How have our plans changed.
Don't get me wrong. I still love this city. I love this apartment beyond all limitations. And I love all the moments spent here with what I call 'my little family'. But this world is not yesterday's world, nor is it tomorrow's. Before March we never had to think enough of the limited space issues, the world was right outside; endless space with no boundaries. When this was not an option anymore, a lot of things were brought into question. Suddenly we started spending so much time indoors, and up to this moment our homes had never appeared to be of such vital importance.
Halfway through the lockdown we started weighing multiple life-changing opportunities. The beginning of summer found us consumed by the thought of leaving London for good. We have started looking at houses in my home country, an idea which never occurred to me I would consider so quickly in life. We wound up being so overwhelmed with all the changes required, quitting our jobs or negotiating new terms with our superiors, looking at cars, planning on buying a new house, going against Covid-19's will and making plans for the future [..] it was all simply a lot to take in!
One thing led to another and we decided to freeze all plans and let the summer season pass instead, hoping we can start seeing things afresh with fall. Summer season came with a lot of pressure on us. Looking at everyone abroad getting back on with their lives, being social once again and enjoying the summer pleasures, beach and sun, got us off guard. The absolute lack of 'a life' beyond the four walls of our home was instantaneously colossal. We needed to act. But first, we needed a break from life as we knew it. Beside all the uncertainty surrounding traveling during a pandemic, we decided to book last minute tickets and fly back home to check the ground in person, take a chance to relax and reconsider our options.
One by one, friends and some of the people we know started abandoning life in the city. Various reasons, whether job uncertainty, family or money issues, or simply because they felt fed up and they have gone is search for a better future, all the above and some more led to this gradual urban exodus. People need to feel that no matter the adversity of our times, they are standing at a place of solid ground. To me, it felt like I wasn't ready to give up just yet. After all, I needed some more time. It's a fact, our lives have changed in drastic ways; ways we never imagined. Even if we thought we could never possibly live like that, we managed. Actually, we are doing OK. We became reacquainted with our priorities. We needed a job, now more than ever. It is definitely not a good time to be looking at new beginnings. More than anything else, it didn't seem like a good time to invest in properties either.
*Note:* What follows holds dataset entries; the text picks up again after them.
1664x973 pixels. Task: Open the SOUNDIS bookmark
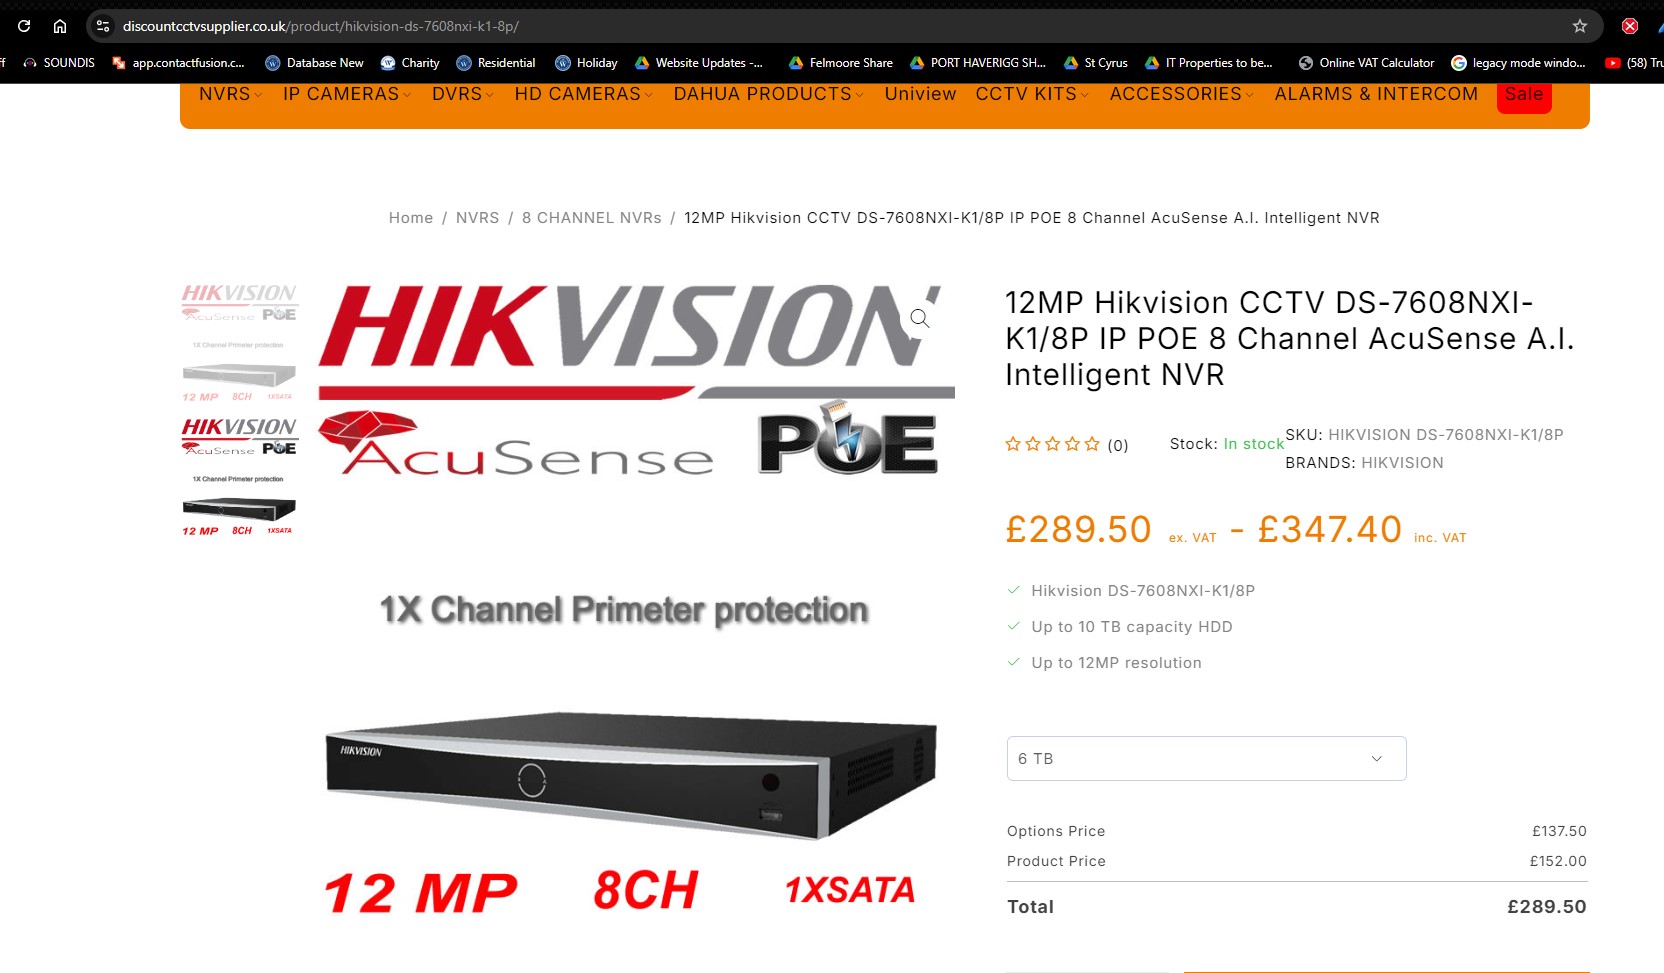59,62
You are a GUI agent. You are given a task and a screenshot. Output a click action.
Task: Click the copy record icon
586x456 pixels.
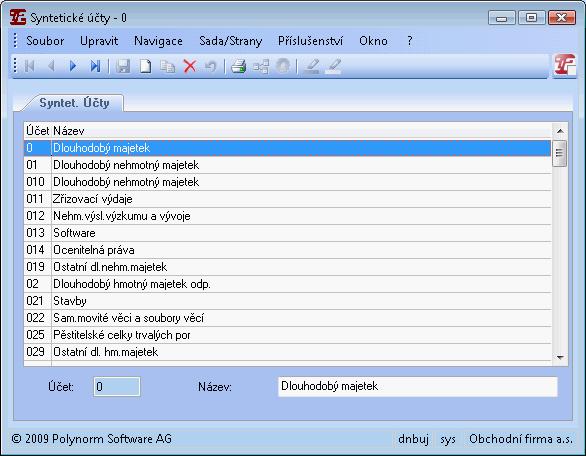[x=168, y=67]
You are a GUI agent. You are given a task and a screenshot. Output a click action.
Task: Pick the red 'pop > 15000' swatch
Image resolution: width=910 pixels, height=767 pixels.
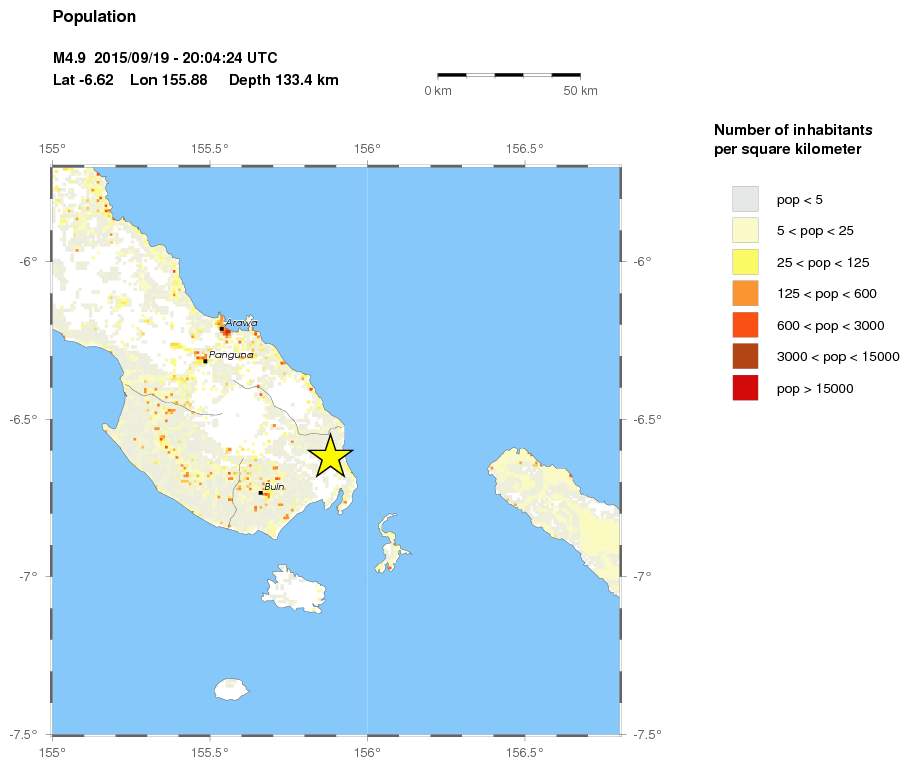(x=745, y=388)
If there's one thing this past 6 months have taught me, is that I have way more patience than what I thought. I learnt to fight my demons and realised it only made me stronger. So many doubts when it came to decision making, so many what ifs. And yet, we have another 6 or I don't know how many months to figure all the answers. At this point in life, we decided we are staying. This city doesn't have much to offer right now, but moving doesn't sound promising either. We are just waiting for the next storm to pass, while in the meantime learning to dance in the rain. There was calm before the storm, there will be calm after. And we will make sure to be ready when the time comes for our new beginning.
Maybe we'll be in a warmer country, surrounded by family. By this time next year, we could be settling in our new home, spending most afternoons preparing our garden for winter. Maybe we will be taking our next career step. I want to be optimistic while thinking of the future. Our plans have not changed, they are just being postponed for when the time seems more right. I can dream of my future patio already. I can hear the leaves rustling during that breezy autumn afternoon while the sun is setting. In my head I have built our future home a million times. I have set the table to welcome my guests even more times. I know where all my books go. I know all the wall finishes we want. I am longing for the stress free days that are bound to come.
I am trying to see this time as a great opportunity to take some time away from the worldly and reprioritise life. London is not for ever but I am damn sure I will miss this place when we are gone. Especially if I escape under this circumstances. You could say people like us are a little bit of life nomads. For us, home is the here and now.
At this moment in time I clearly know where we are headed next, but I am not on my way just yet.